Description of the task:
Set down, word for word, only the lines from the start of the records through the line bearing "Screen dimensions: 607x628"; include no pictures.

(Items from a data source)

━━━━

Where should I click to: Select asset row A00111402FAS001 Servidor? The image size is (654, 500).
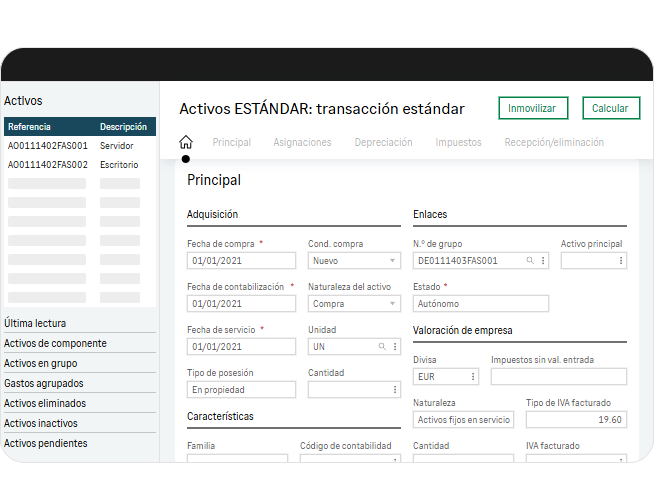[79, 146]
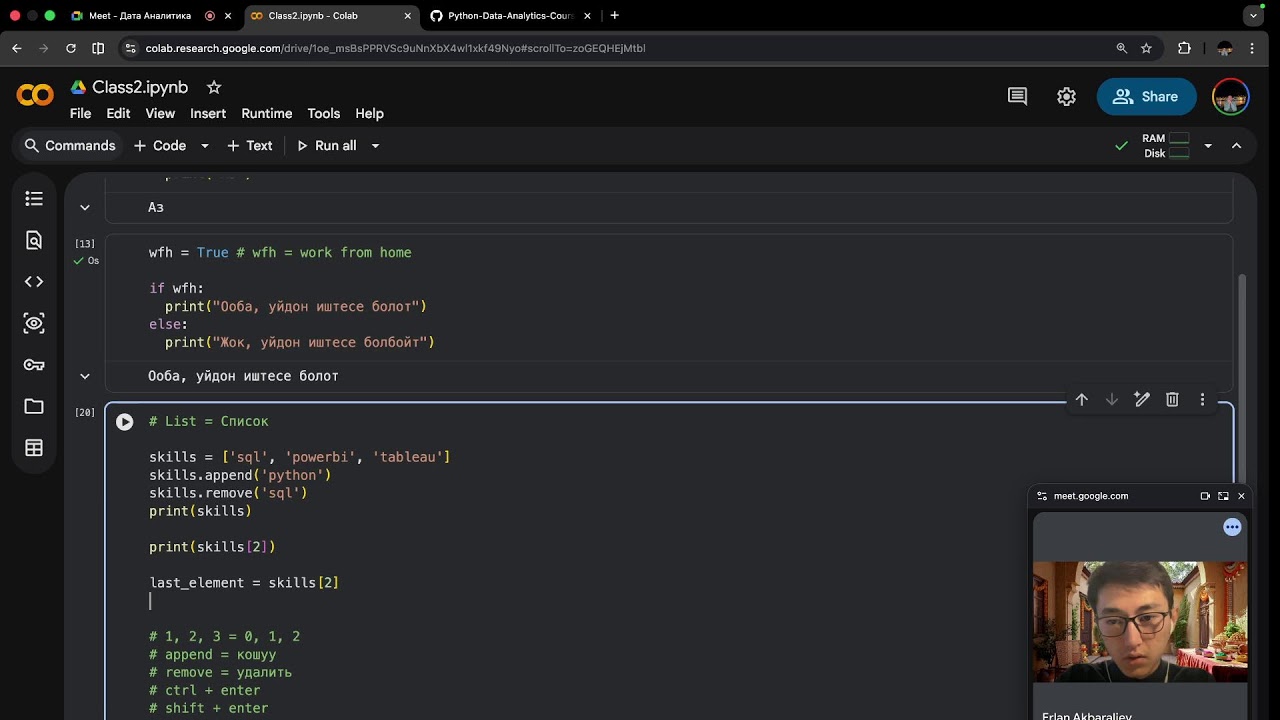Viewport: 1280px width, 720px height.
Task: Open the Run all dropdown arrow
Action: coord(375,146)
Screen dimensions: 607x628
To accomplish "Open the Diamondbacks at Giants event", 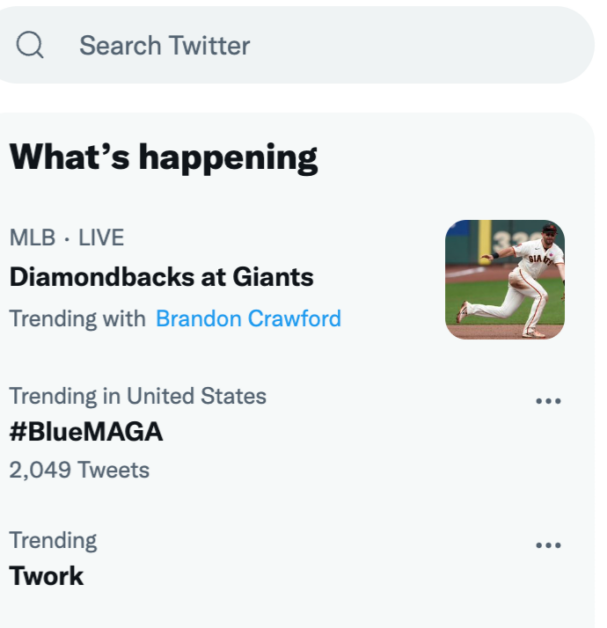I will tap(161, 277).

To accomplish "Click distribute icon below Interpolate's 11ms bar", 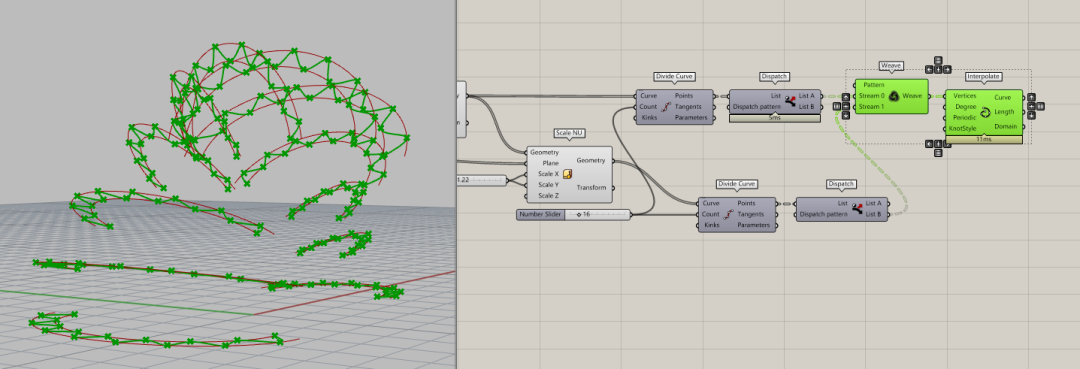I will pos(938,153).
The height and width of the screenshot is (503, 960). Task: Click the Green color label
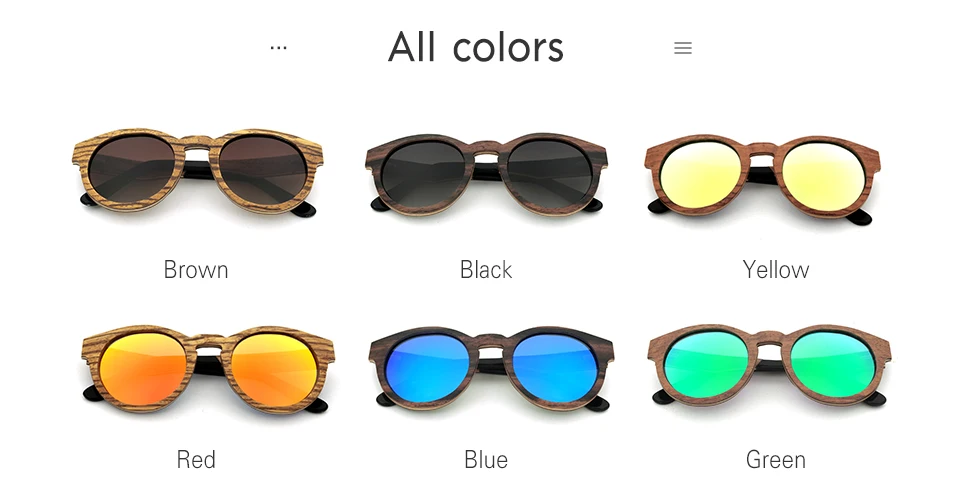(x=776, y=460)
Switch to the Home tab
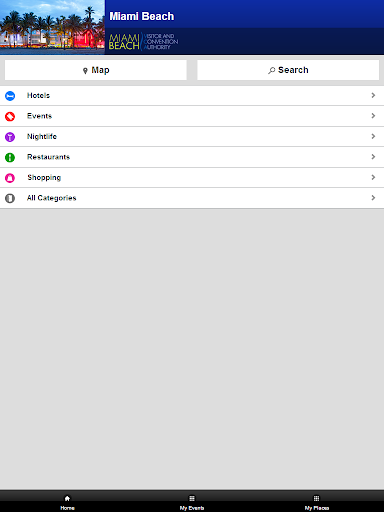Image resolution: width=384 pixels, height=512 pixels. click(67, 503)
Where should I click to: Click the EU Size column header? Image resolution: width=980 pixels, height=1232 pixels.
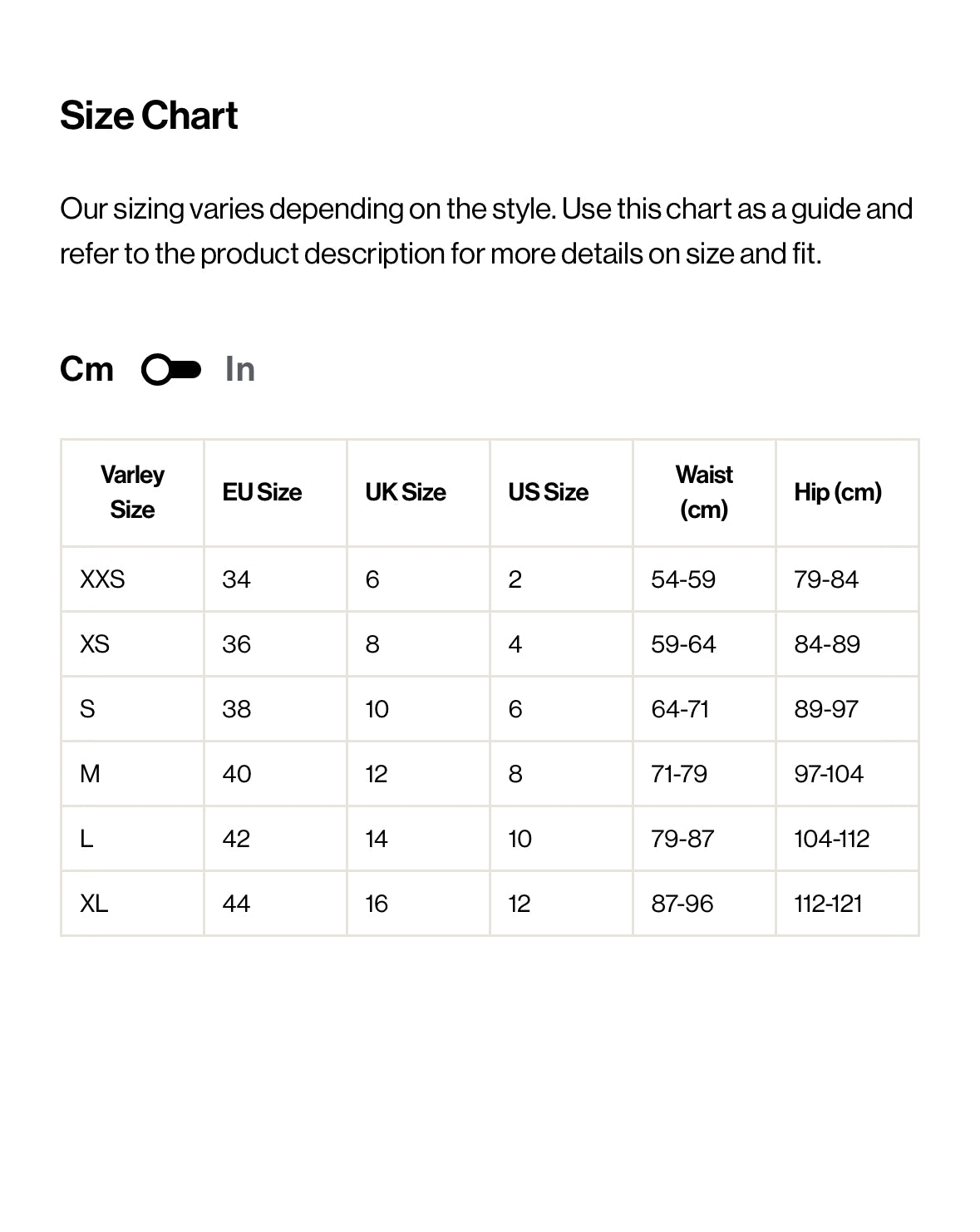click(262, 492)
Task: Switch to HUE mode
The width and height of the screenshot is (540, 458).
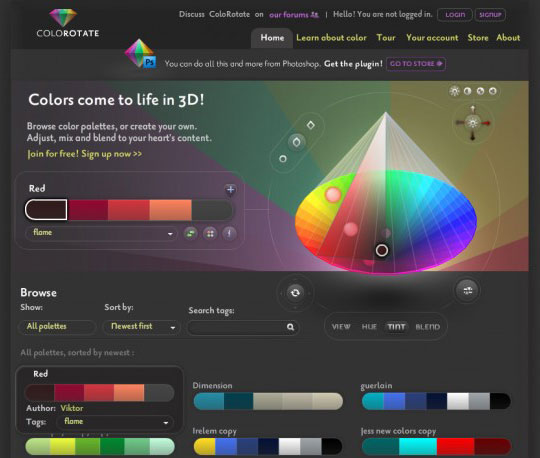Action: point(369,327)
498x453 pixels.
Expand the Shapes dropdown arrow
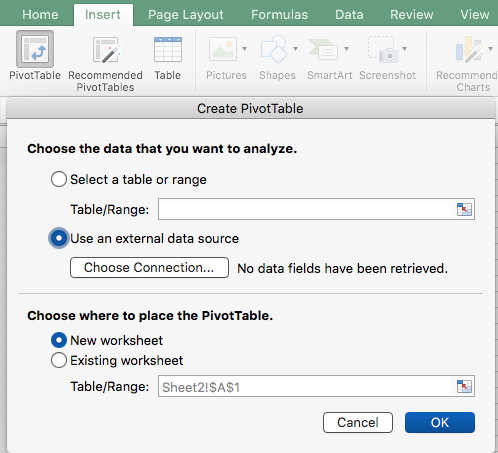[295, 49]
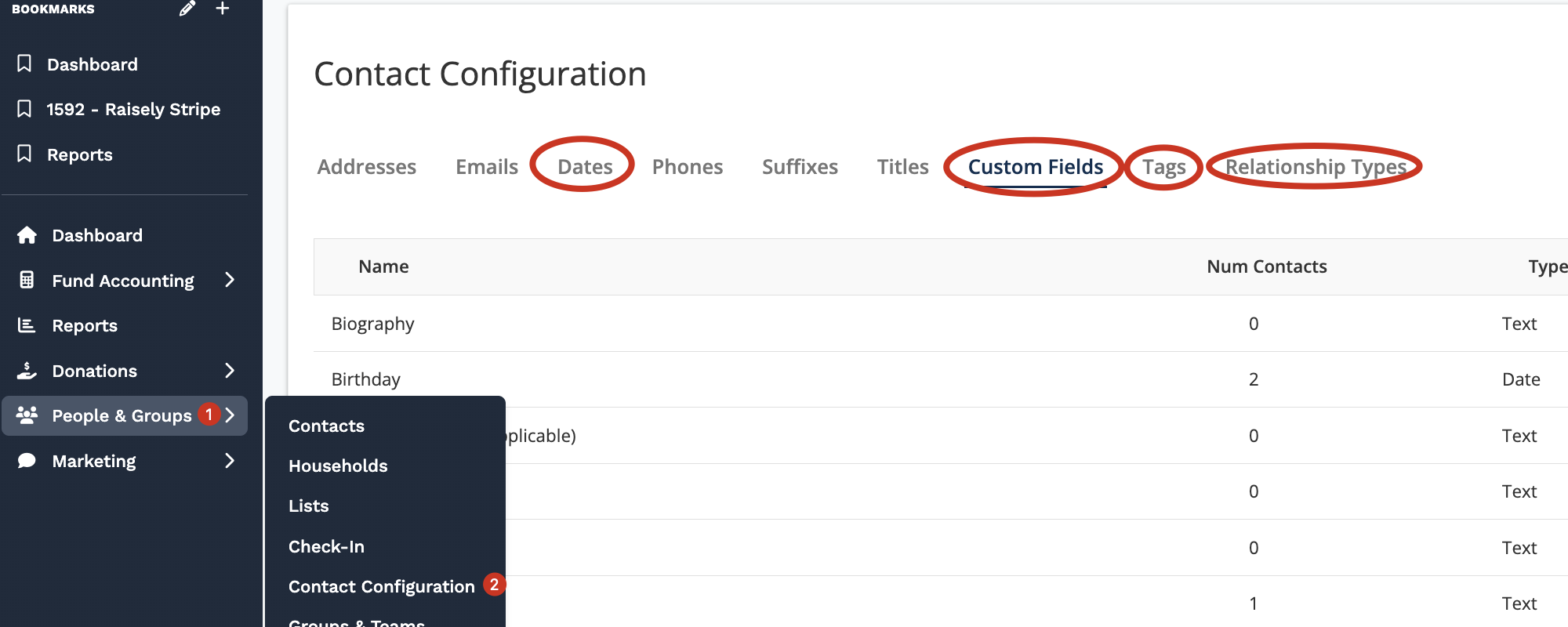Expand the Donations submenu chevron
The image size is (1568, 627).
click(230, 371)
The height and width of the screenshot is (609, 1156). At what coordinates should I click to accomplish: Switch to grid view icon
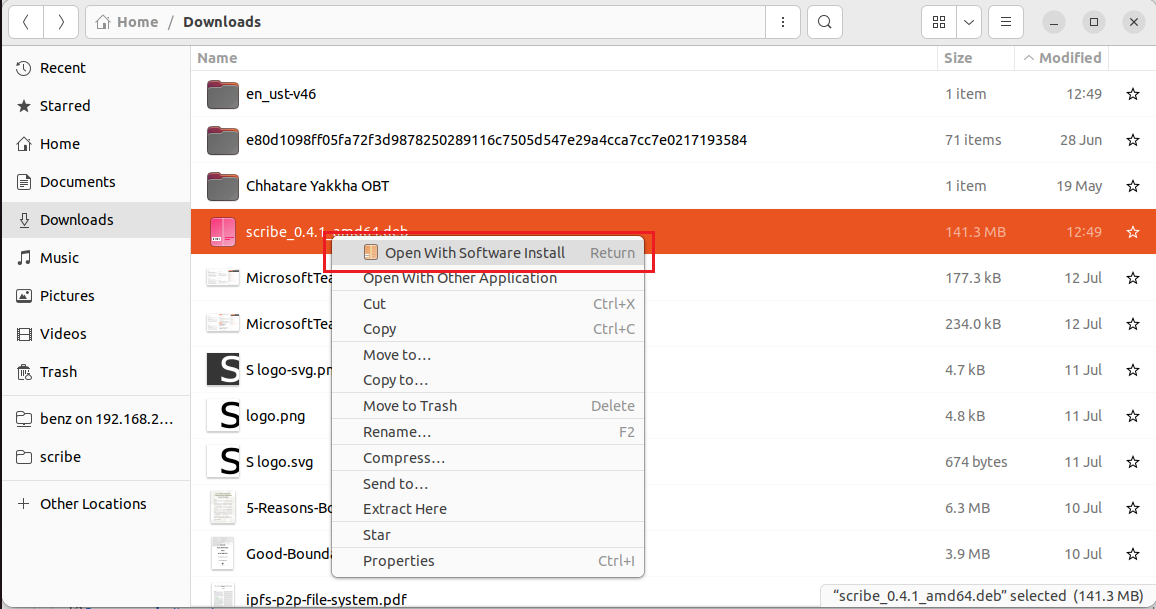[939, 22]
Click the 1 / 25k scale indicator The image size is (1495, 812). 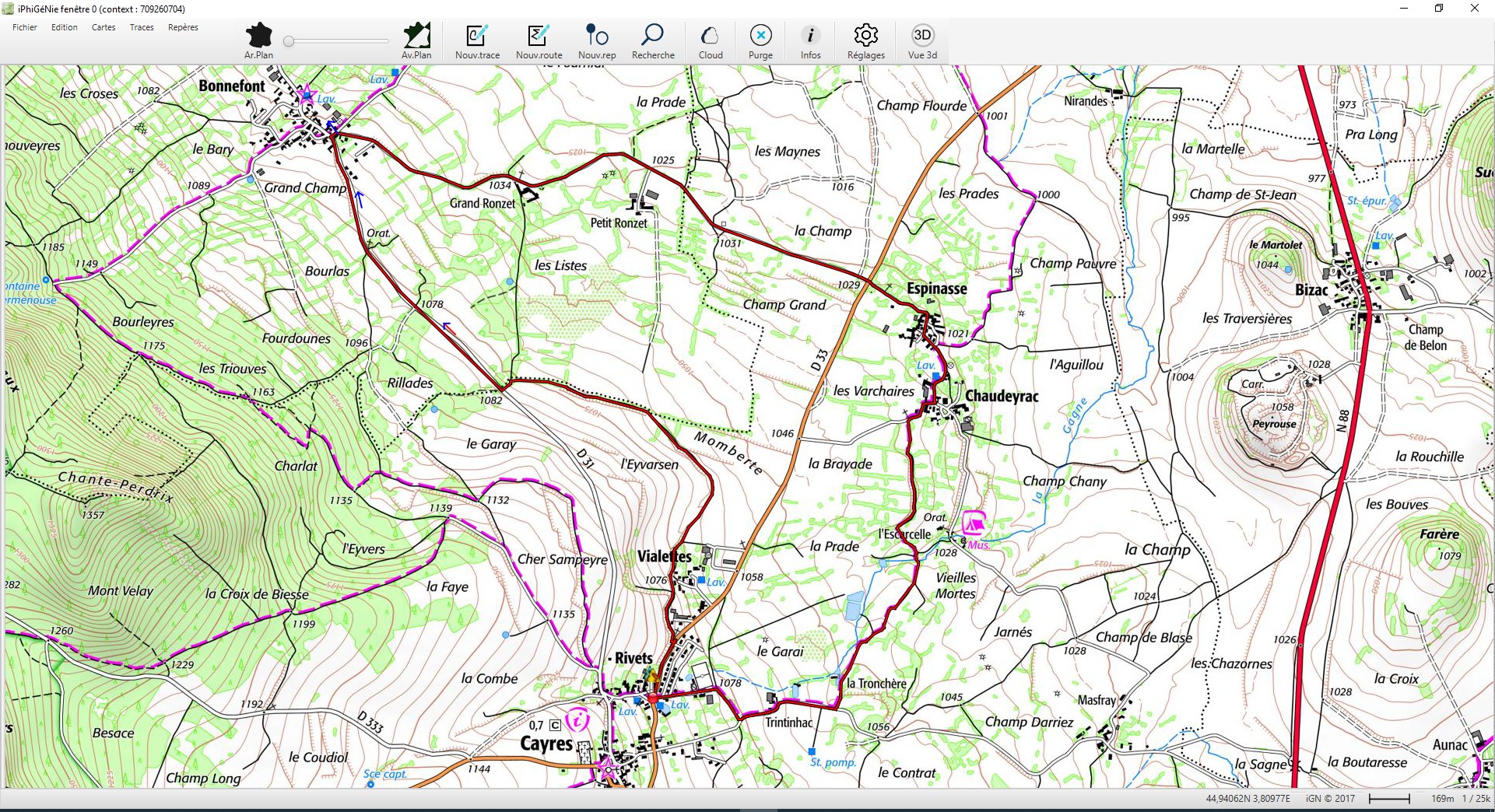1476,799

━━━━

Final answer:
Where should I click to: Select asset row A00111402FAS001 Servidor? The image size is (654, 500).
[79, 146]
Viewport: 1280px width, 720px height.
Task: Open the Run all dropdown arrow
Action: coord(375,146)
Screen dimensions: 607x628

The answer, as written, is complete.